Las Marias De San Jose Chiriju Group
Recently, we spoke to one of the Marias to gain insight into their Trust Bank. Maria, 48 years old, is married to a farmer and has nine children. She has farmed for many years along with her husband, Bernardo. Years ago, she was also a weaver, like many other women in her community. However, with her loans through Friendship Bridge, she has branched out and started a business selling vegetables and livestock in Guatemala City.
Maria and her husband are skilled entrepreneurs. They keep money flowing in their local economy by buying crops from farmers in their village and then transporting the crops, along with their own strawberry harvest, to the wholesale market in Guatemala City. To begin this business they used a loan to build a storage facility to safely keep the products until they were transported.

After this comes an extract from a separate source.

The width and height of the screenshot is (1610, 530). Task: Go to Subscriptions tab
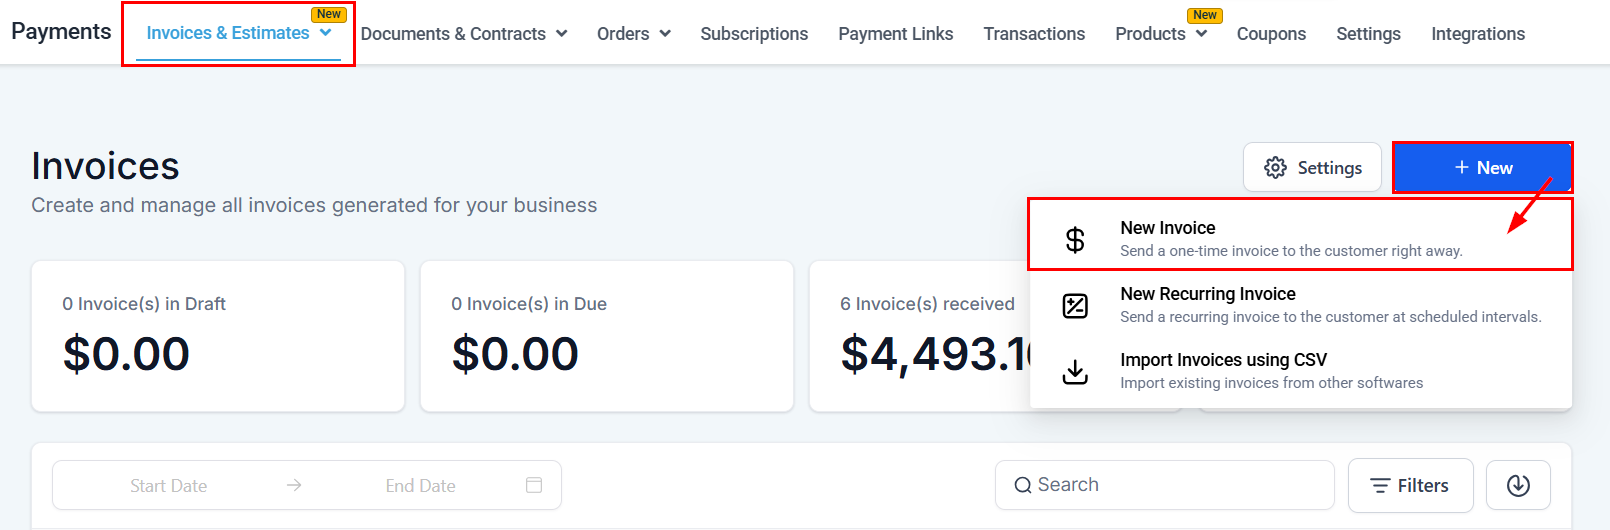pos(754,34)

Recently they have also started selling livestock. A new loan would give Maria the opportunity to plant more strawberries and to buy chickens.
Maria has many goals for her business, but most of all she wants to earn income to enhance her children’s education. Her hard work is paying off as her oldest child is about to graduate from high school. Maria explains, “I completed a few years of primary school, but my parents could no longer support my education so I started working. Now, with microloans that I invest in my business, I can earn enough to keep my children in school. I am so excited that one of my children will graduate this year!”

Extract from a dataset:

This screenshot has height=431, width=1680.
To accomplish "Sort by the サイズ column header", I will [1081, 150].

Maria and all of the Trust Bank members thank each individual through Kiva, for the effort made to invest in them, even without knowing them personally. Las Marias de San Jose Chiriju Trust Bank recognizes the responsibility that comes with great confidence like this.
All eight women have created a circle of friendship and support. They are determined to stay together to enhance the lives of their families through Friendship Bridge’s microloans and education.
About Friendship BridgeThis loan is administered by Friendship Bridge (FB), a nonprofit, nongovernmental organization that empowers thousands of impoverished Guatemalan women through its Microcredit Plus program. The program combines small loans averaging US$350 for four-to-twelve month loan terms with non-formal, participatory education.
As FB clients, women start, expand, or diversify their businesses and learn practical lessons on topics including business, health, and self-esteem. FB’s clients borrow as a group, forming Trust Banks (groups of 7-25 women who serve as co-guarantors of the loan and act as a self-regulating support network).
This is a Group Loan
In a group loan, each member of the group receives an individual loan but is part of a larger group of individuals. The group is there to provide support to the members and to provide a system of peer pressure, but groups may or may not be formally bound by a group guarantee. In cases where there is a group guarantee, members of the group are responsible for paying back the loans of their fellow group members in the case of delinquency or default.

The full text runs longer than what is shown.